Nel 1910 uscì a sua cura Nel primo centenario della nascita di Camillo Cavour. Ricordo del Comitato Piemontese per la storia del Risorgimento italiano. La trama diplomatica fu ben ricostruita da Sforza attraverso importanti documenti editi e soprattutto inediti.
A Sforza arrivò in quel periodo pure il titolo di Conte, e una medaglia d’oro dalla città di Lucca. Dall’autunno 1910 gli venne anche affidata l’incombenza temporanea di riordinare l’Archivio di Stato di Venezia, senza abbandonare l’incarico di Torino.
Nel 1912 uscì finalmente il primo volume del nuovo Carteggio di Alessandro Manzoni (Milano, Hoepli, 2 v., 1912-1921), curato da Sforza con la collaborazione del giovane storico Giuseppe Gallavresi (Milano, 1879 – ivi, 1936), volume che presentava 285 lettere, scritte fino al 1821. Questo primo volume, unitamente al secondo che sarebbe uscito vari anni dopo, costituì in ogni modo il coronamento degli interessi in ambito manzoniano dello studioso montignosino.
Dopo un cinquantennio di attività e raggiunti i settant’anni, Giovanni Sforza lasciò il suo ufficio nel 1916. Utilizzò inizialmente il maggior tempo a disposizione in ricerche di carattere linguistico, come farebbe supporre il suo incarico di socio corrispondente dell’Accademia della Crusca, dal 12 giugno 1916, ma soprattutto in studi risorgimentali.
Nel 1920 ebbe la soddisfazione di vedere il figlio Carlo (Montignoso, 1872 – Roma, 1952) divenire Ministro degli esteri nel Governo Giolitti.

——

## Compiti
a: Stabilisci se le affermazioni seguenti concordano con il brano su Giovanni Sforza, rispondendo sì o no e citando alla lettera le parole decisive: (i) Sforza lasciò il suo ufficio nel 1916; (ii) il primo volume del Carteggio di Manzoni raccoglieva lettere scritte fino al 1830; (iii) la medaglia d'oro gli fu conferita dalla città di Venezia.
b: Secondo il brano su Giovanni Sforza, quale archivio gli fu affidato da riordinare a partire dall'autunno 1910?
c: Cita senza alcuna modifica la parte del brano su Giovanni Sforza che si apre con le parole "Nel 1910 uscì" e si chiude con "l’incarico di Torino.".

## Dati di partenza
——

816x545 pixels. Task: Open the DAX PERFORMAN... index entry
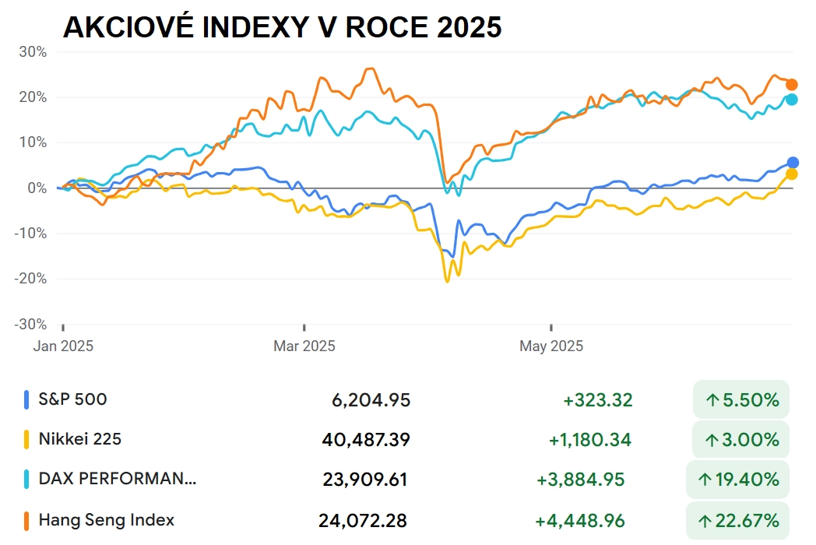118,478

——

## Soluzioni
a:
(i) Sì: "Giovanni Sforza lasciò il suo ufficio nel 1916"
(ii) No: "volume che presentava 285 lettere, scritte fino al 1821"
(iii) No: "una medaglia d’oro dalla città di Lucca"

b: L'Archivio di Stato di Venezia.

c:
Nel 1910 uscì a sua cura Nel primo centenario della nascita di Camillo Cavour. Ricordo del Comitato Piemontese per la storia del Risorgimento italiano. La trama diplomatica fu ben ricostruita da Sforza attraverso importanti documenti editi e soprattutto inediti.
A Sforza arrivò in quel periodo pure il titolo di Conte, e una medaglia d’oro dalla città di Lucca. Dall’autunno 1910 gli venne anche affidata l’incombenza temporanea di riordinare l’Archivio di Stato di Venezia, senza abbandonare l’incarico di Torino.